“Americans still don’t have enough information.”
Four months after TikTok secured its future in the United States through a massive restructuring deal, questions about who really controls the platform are beginning to surface again.
This time, the pressure is coming from Capitol Hill.
Senator Ed Markey has formally demanded answers from TikTok USDS and Oracle, saying the public still knows very little about whether the agreement that saved TikTok actually resolved the national security concerns that nearly got the app banned.
At the center of the dispute is TikTok USDS, the new joint venture created earlier this year after ByteDance agreed to transfer control of TikTok’s US operations in an effort to avoid a nationwide shutdown.
The deal was presented as a solution to years of political battles over the Chinese owned platform, which is used by more than 200 million Americans. Lawmakers from both parties had long argued that ByteDance’s ownership created risks involving user data and potential influence over the content Americans see on their screens.
Under the arrangement, American and international investors control 80.1% of the new venture, while ByteDance retained a 19.9% stake. Oracle became one of the key companies responsible for securing user data and overseeing parts of the platform’s technology infrastructure.
But Markey says critical details remain hidden.

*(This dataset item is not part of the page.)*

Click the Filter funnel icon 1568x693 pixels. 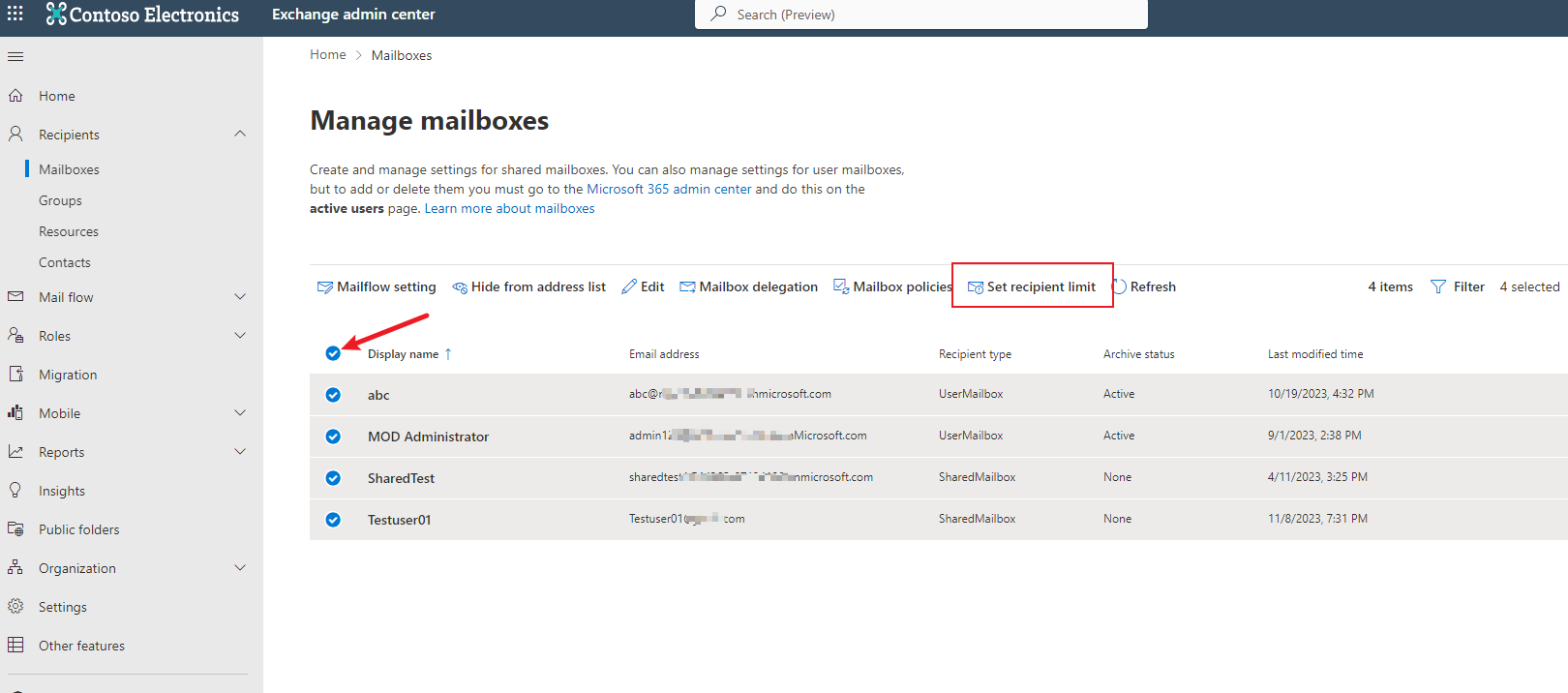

“The divestment deal has left the Congress and the American people rightfully wondering whether President Trump’s TikTok deal is a national security risk,” he wrote in letters sent to TikTok USDS and Oracle.

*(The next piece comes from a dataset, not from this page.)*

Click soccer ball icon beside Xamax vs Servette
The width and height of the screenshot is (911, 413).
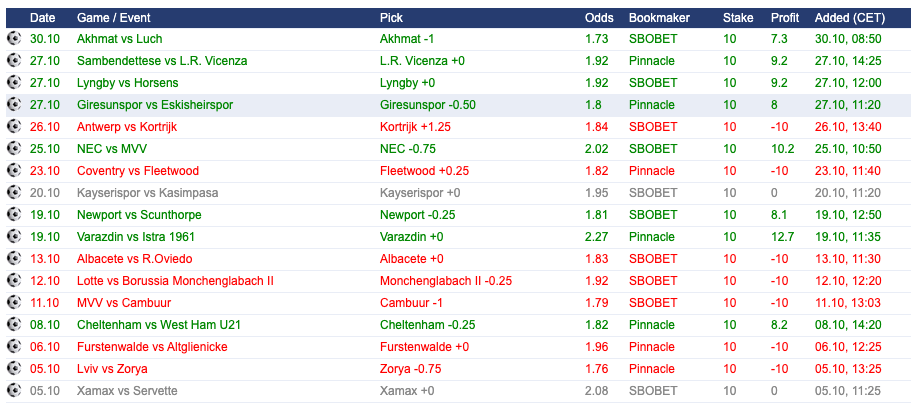pyautogui.click(x=14, y=390)
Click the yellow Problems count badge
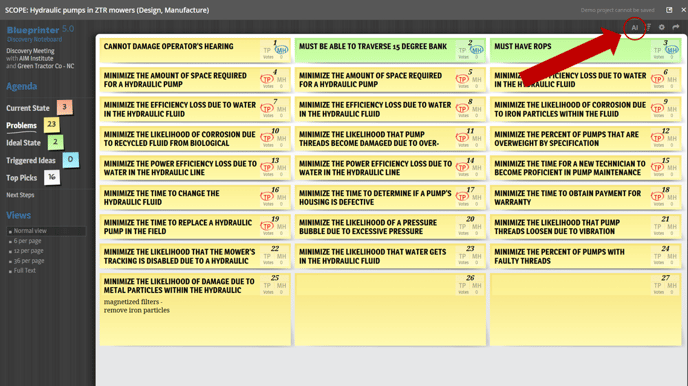The width and height of the screenshot is (688, 386). pyautogui.click(x=52, y=125)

Much of the concern focuses on TikTok’s recommendation algorithm.
That technology determines what videos appear on users’ feeds and has been one of the most sensitive issues throughout years of negotiations. Critics have repeatedly warned that if ByteDance retains influence over the algorithm, China could potentially shape information flows without users realizing it.
Markey is asking both companies to explain how they are preventing foreign influence over content recommendations, how Oracle reviews ByteDance source code, and whether the platform is truly operating independently from its Chinese parent company.
The senator’s concerns are not new.
Even when the deal was finalized in January, he criticized what he called a lack of transparency and questioned whether TikTok’s algorithm was genuinely free from Chinese influence.
Outside Washington, however, many users have largely moved on.
Creators continue posting videos. Small businesses continue advertising products. Influencers continue building audiences.
For most people, TikTok never disappeared.
The political fight simply moved behind closed doors.
Still, experts say the underlying debate has never really been settled.
Some analysts argue the restructuring reduced the risks that originally worried lawmakers. Others believe the deal left too many unanswered questions about ownership, technical oversight, and long term control of the platform’s most important systems.
TikTok and Oracle have not publicly responded to Markey’s latest questions.
For now, TikTok remains online and business continues as usual for its millions of American users.
But the battle that nearly shut the app down has not disappeared.
It has simply shifted from whether TikTok should be banned to whether the solution that saved it can actually be trusted.